I’ve read articles about infection amongst indoor choir groups. The strong exhaling of air was one of the contributing factor in how the virus spread within the group. As studios prepare to reopen we are spending a lot of time considering social distancing, and making our spaces as safe as possible, and many instructors are also considering these additional elements that may contribute to ensuring their spaces are as safe as possible.

For those who offer additional classes such as boot camp, body pump and other cardio fitness classes, will they be adapting their business model away from these high intensity classes? Will they be moving them outdoors, or reducing class sizes? It will be interesting to see if studios move away from those into lower intensity classes.

Learn to Love Again

All of these conversations and thoughts have led to many instructors reconsidering their own personal relationship with pole dance, which in turn impacts their relationship with teaching pole to their students.

Maybe you want to move away from tricks long term?

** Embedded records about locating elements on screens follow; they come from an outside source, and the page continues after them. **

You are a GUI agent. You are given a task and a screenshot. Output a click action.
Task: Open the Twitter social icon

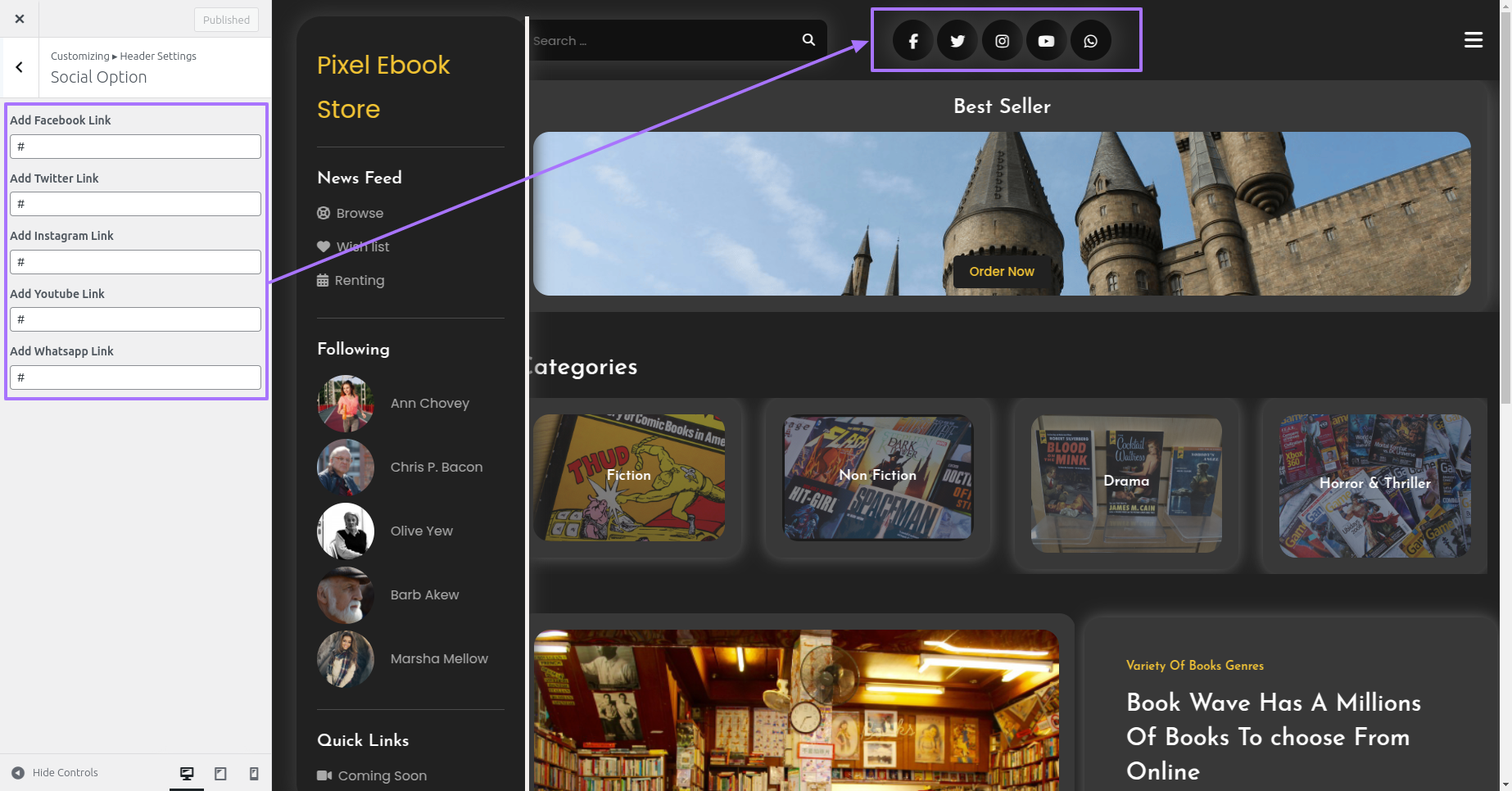tap(957, 41)
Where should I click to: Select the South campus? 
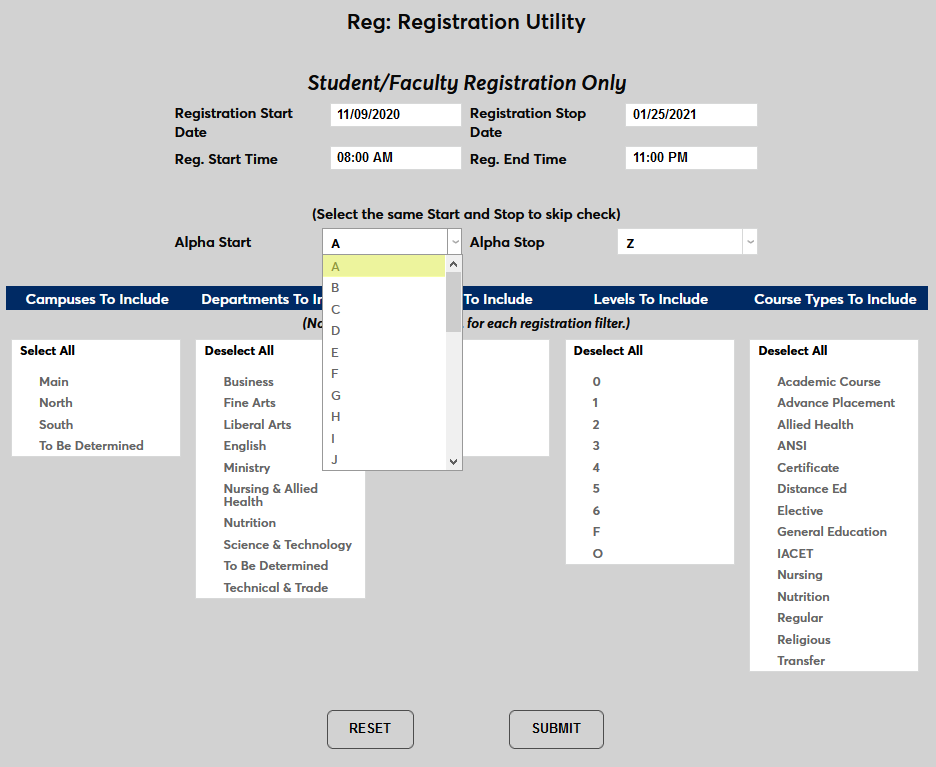click(55, 423)
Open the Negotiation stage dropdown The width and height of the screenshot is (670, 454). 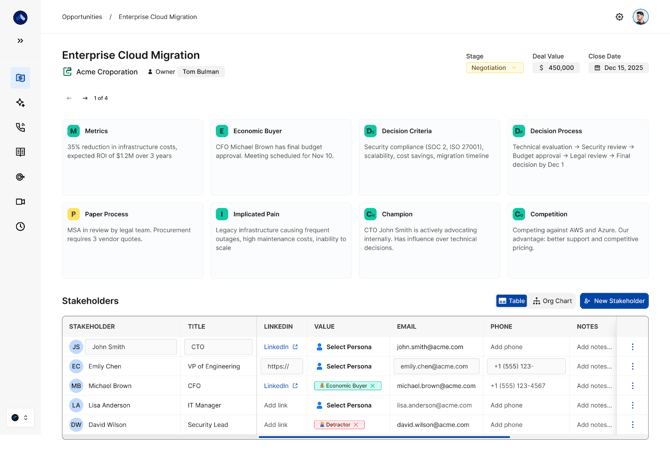pos(494,68)
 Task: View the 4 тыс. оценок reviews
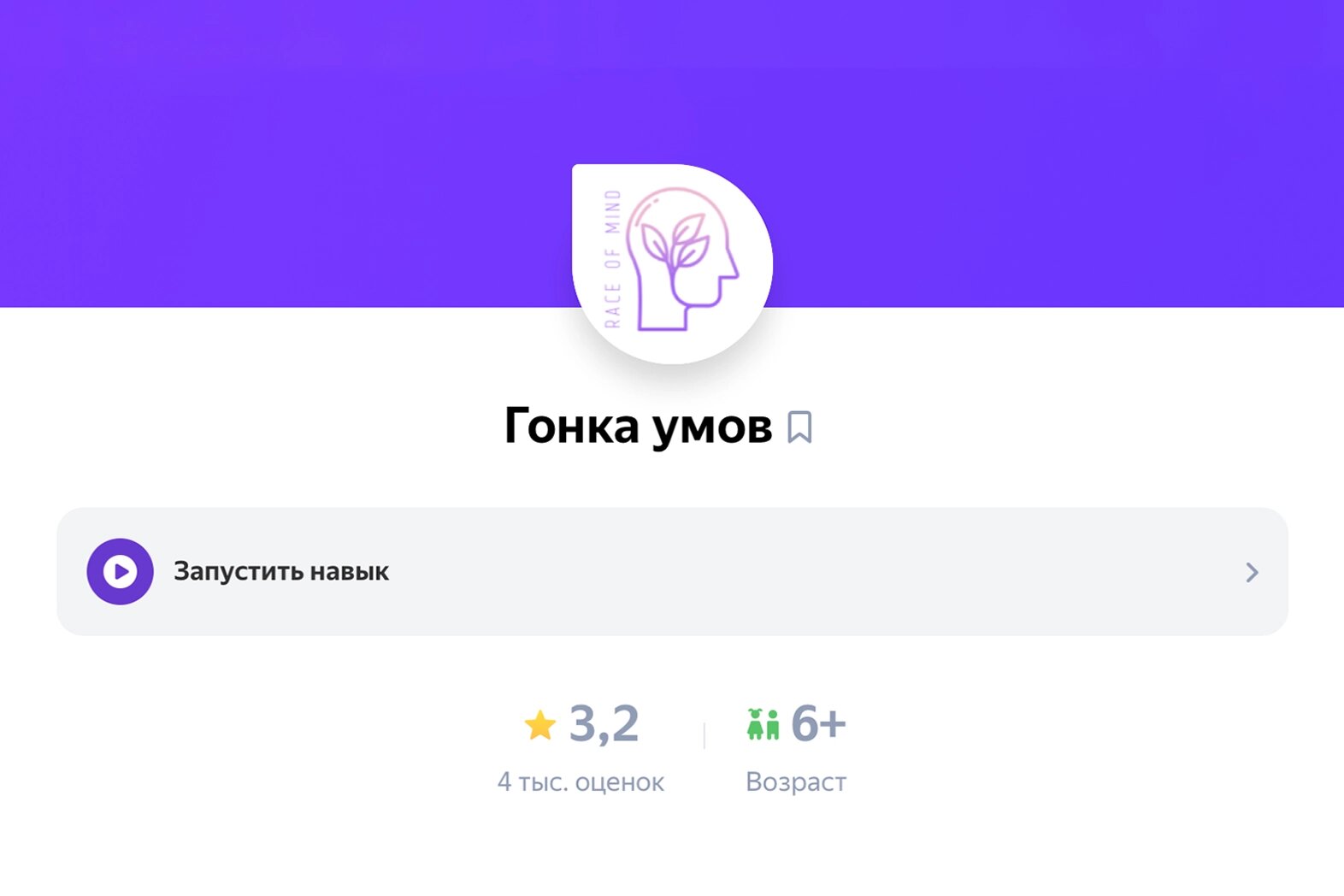[581, 781]
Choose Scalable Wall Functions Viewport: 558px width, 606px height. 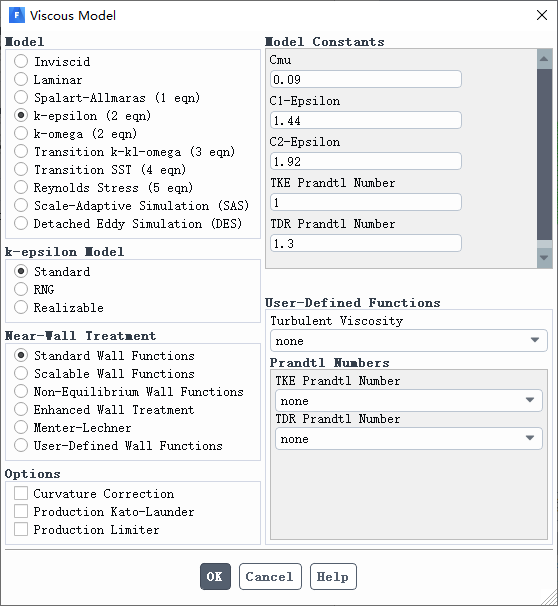pyautogui.click(x=21, y=373)
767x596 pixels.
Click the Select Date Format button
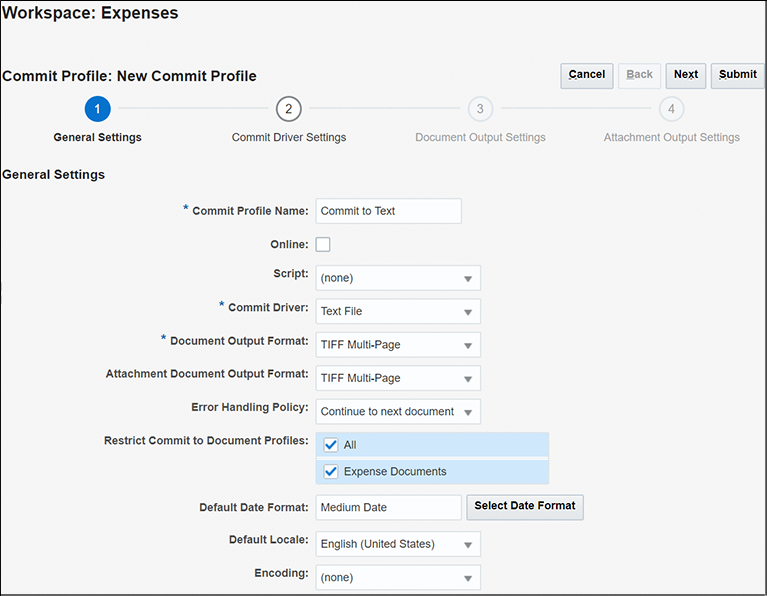pyautogui.click(x=525, y=506)
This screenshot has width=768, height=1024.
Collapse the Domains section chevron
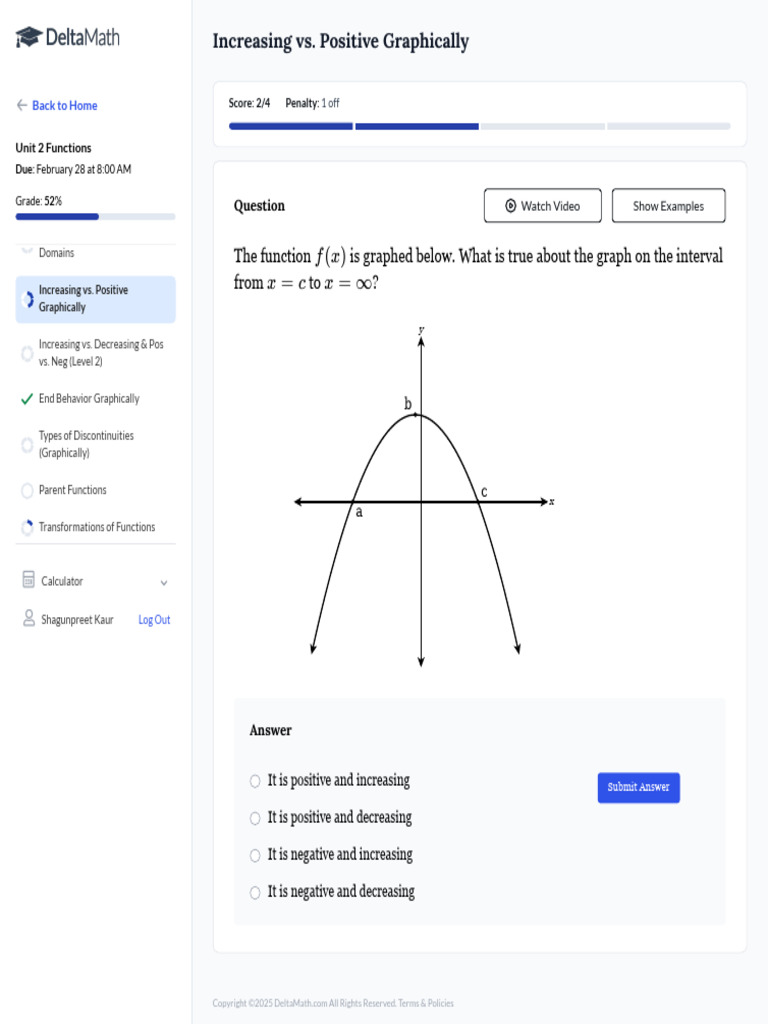(x=26, y=252)
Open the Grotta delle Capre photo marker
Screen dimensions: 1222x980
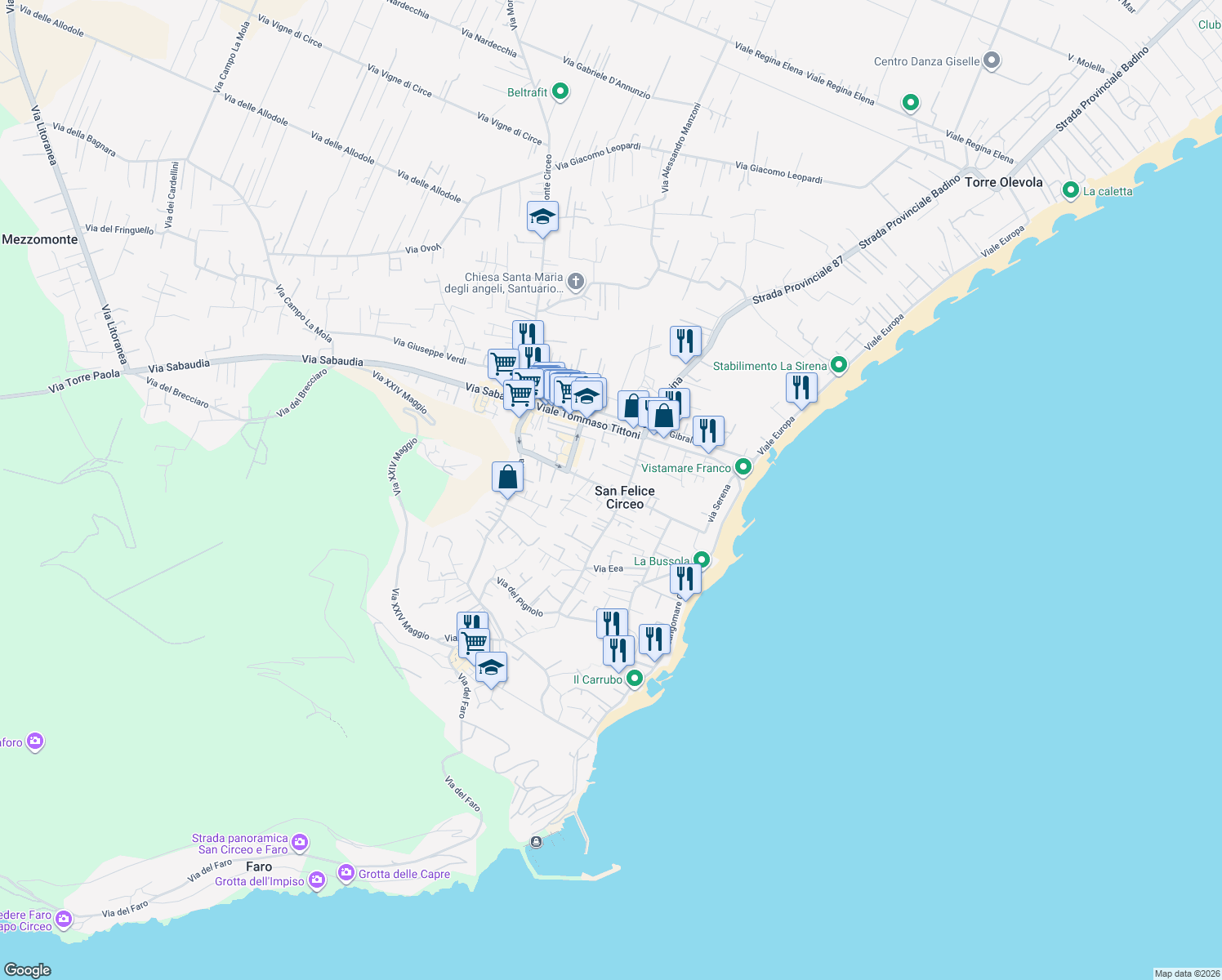[x=346, y=873]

Maybe you want to retrain both sides from scratch?

Maybe you are reconsidering how to train based on injury management?

As instructors it is important that we always have a love of what we do, so that we continue to train (both physically and through ongoing professional development), to put energy into our businesses and classes, and to find our role fulfilling and gratifying. I know for me personally that when I am struggling with pain and injury it makes my job more difficult, not only physically, but emotionally and mentally. I’ve been trying to adapt my business model so that I can teach classes that minimise my pain and allow me to give my best self in each class that I teach. There were times during my studio growth that I knew I was burning out, and I didn’t offer a teaching experience that I was satisfied with. When I handed over classes to other instructors, I was able to do my job better as a result. These are hard learned lessons I want to continue even after lockdown has lifted, and this time away from my studio has been invaluable for helping me to evaluate my business plan, and also my personal relationship with pole dancing.

Are you adapting how you teach after lockdown? What ways are you transforming your business model to relight your love of pole? Or have you realised that you perhaps don’t want to return to pole after this welcome break?

A Whole New World

Regardless your plans, what we are dealing with is something that is unprecedented (how many more times do we need to hear that word!!!). How we deal with this will be different for everyone, but it will be interesting to see how all industries, including ours, adapt to these changes.

What do you think is going to happen in the pole world? Do you think there will be a further move towards dance based movement? How do you think events are going to adapt and change? What changes are you nervous about, and which are you excited about?

Let me know in the comments!

If you’re a student reading this, just realise how much work is going on behind the scenes to help you get back to your studio. It isn’t as simple as adding some sanitising stations, but a potential restructuring of an entire business model. Be kind to your studio owner and instructor at this time. It is going to take some getting used to, and I’m sure we all have many creases to iron out as we return back to our class schedules. Tell your instructor how much you appreciate them, and let them know that you support their growth as a pole dancer, business owner and individual, as we negotiate and navigate this whole new pole world!